Domestic fish could partly meet demand

While some EU countries are trying to develop their fish farming industries to the point where domestic farmed production can meet up to 75% of domestic demand, Mr Epner feels that for Estonia, the industry with the help of support programmes, the administration, and the implementing agencies 50% would be a more realistic target. More farms producing larger volumes is also in the interest of the PO as it has access to a wider range of raw material. If I want large trout fillets I need a producer of a fish that weighs perhaps 1,800 g, says Oleg Epner. Currently there is perhaps one such producer in Estonia and his prices are much higher than the PO can afford.
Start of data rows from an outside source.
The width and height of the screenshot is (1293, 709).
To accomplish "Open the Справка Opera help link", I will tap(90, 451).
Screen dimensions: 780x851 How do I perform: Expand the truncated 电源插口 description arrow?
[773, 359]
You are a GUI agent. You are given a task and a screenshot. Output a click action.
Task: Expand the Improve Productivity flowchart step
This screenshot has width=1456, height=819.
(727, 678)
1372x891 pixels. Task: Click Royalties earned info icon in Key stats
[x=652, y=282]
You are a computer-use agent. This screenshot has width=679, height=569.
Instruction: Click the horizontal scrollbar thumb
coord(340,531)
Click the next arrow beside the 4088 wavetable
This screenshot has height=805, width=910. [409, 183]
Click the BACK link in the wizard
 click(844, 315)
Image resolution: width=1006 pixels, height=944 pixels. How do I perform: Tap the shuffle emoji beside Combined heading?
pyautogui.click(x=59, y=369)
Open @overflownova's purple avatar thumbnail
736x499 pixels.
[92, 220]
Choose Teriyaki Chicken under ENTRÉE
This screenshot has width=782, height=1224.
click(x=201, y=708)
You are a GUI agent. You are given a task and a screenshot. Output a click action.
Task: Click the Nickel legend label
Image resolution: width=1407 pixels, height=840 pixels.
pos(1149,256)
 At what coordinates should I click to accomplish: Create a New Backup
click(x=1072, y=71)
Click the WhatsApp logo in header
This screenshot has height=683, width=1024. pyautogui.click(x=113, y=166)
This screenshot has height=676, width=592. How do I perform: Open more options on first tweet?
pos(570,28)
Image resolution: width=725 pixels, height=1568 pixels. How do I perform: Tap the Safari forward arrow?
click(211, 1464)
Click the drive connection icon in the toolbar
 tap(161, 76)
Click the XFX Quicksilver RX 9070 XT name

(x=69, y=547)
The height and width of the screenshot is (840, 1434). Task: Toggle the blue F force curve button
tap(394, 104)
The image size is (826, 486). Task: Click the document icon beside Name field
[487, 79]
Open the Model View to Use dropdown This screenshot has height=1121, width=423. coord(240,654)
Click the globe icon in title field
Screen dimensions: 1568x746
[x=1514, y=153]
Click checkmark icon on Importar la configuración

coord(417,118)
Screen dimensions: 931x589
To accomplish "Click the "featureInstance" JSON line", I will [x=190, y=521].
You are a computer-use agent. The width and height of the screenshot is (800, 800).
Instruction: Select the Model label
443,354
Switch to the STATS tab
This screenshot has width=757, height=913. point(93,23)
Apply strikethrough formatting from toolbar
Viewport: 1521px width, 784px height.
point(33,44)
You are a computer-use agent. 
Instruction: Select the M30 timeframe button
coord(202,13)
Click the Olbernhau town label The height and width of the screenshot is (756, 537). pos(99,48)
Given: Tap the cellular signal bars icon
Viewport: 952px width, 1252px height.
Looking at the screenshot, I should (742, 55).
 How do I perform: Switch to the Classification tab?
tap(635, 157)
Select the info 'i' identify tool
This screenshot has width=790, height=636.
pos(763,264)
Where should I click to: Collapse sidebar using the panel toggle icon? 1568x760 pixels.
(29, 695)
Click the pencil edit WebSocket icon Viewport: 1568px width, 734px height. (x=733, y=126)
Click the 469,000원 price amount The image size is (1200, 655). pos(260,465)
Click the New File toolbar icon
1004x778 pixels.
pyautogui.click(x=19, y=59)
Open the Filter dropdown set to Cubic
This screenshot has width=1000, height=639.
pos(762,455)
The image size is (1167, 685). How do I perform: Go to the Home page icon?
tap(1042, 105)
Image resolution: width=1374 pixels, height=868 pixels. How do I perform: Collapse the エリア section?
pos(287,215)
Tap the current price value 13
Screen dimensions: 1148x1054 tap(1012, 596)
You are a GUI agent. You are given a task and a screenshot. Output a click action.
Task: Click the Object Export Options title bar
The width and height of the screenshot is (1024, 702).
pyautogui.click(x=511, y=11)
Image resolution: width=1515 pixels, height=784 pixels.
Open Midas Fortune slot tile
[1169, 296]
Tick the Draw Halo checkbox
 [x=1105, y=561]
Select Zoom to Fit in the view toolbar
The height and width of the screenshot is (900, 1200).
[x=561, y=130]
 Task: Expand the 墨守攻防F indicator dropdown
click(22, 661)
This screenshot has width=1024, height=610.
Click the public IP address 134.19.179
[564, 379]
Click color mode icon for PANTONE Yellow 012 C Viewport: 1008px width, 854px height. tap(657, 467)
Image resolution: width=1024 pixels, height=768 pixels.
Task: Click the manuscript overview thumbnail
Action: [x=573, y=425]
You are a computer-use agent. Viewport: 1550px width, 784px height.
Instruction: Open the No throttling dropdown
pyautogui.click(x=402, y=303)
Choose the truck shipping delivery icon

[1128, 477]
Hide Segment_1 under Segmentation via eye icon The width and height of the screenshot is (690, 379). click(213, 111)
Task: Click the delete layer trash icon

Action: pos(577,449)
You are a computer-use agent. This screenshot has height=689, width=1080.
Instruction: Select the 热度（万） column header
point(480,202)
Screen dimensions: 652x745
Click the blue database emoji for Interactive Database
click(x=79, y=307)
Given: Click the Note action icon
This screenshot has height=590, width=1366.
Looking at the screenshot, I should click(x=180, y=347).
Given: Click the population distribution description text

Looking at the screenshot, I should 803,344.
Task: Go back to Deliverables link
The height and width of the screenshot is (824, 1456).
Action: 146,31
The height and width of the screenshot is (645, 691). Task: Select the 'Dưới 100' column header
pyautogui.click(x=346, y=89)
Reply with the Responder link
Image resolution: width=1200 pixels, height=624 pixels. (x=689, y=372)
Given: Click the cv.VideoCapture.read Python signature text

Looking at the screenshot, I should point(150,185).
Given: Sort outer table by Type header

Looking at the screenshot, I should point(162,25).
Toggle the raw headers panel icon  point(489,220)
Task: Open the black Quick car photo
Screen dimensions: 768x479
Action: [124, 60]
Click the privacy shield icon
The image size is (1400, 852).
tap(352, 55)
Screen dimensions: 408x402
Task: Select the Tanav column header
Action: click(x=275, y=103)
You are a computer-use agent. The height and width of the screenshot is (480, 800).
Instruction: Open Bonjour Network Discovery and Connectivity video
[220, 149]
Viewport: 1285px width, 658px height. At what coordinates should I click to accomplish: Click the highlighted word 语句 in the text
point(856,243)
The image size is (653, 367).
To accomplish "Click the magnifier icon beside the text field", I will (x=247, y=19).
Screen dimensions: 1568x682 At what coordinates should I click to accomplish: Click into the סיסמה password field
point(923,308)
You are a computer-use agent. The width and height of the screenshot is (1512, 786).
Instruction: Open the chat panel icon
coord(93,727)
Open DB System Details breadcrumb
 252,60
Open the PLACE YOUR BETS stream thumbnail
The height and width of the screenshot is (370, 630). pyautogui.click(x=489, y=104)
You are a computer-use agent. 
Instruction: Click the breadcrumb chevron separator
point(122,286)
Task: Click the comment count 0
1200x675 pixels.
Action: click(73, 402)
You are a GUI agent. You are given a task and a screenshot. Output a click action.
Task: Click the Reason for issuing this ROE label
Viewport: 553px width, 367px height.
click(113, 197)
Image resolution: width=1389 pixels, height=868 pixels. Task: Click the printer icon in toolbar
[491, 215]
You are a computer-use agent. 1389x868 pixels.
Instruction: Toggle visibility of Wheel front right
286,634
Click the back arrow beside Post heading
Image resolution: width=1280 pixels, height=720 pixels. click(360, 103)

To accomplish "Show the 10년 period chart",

Ecofarm currently sells mainly on the domestic market, but the Russian counter sanctions which banned imports of EU agricultural products into Russia have had consequences for the fish market in Estonia. Prices of meat products that normally compete with fish are lower reducing the demand for fish. Ecofarm is working on developing export markets for its products and has in fact started exporting to Latvia, and Finland and hopes to enter the Swedish market soon. For the moment it is mainly fresh product that is being exported as those markets can then further process the fish, for example, by smoking it, in line with local tastes. Producing a taste that will appeal to the Estonian market is difficult enough, let alone creating one that will be popular abroad. Successful product development usually takes a large team of people, says Mr Epner, while at Ecofarm we have perhaps two to three. This group is now being challenged by one of the PO’s customers to come up with an exciting new product based on trout.

New project has multiple objectives

Mr Epner feels that greater public awareness of the domestic fish farming industry can lead to more fresh locally-farmed fish being consumed. He is currently working on a project, the goal of which is to get school students in an entire county to start eating 200 g of locally produced fresh fish a week, instead of imported frozen fish. While fish farmers support the project Mr Epner has also enlisted other companies dealing with whitefish. The point is not to make money, but to create awareness of the domestic farming sector, to offer some kind of product that uses off cuts from the industry and thereby reduce waste, as well as to provide students with nutritious food.

An aquaculture PO in name Ecofarm has an interesting business model that does not rule out cooperation with producers of wild fish. Whether this will contribute to the goal of increasing farmed fish production in Estonia, or distract from it, remains to be seen.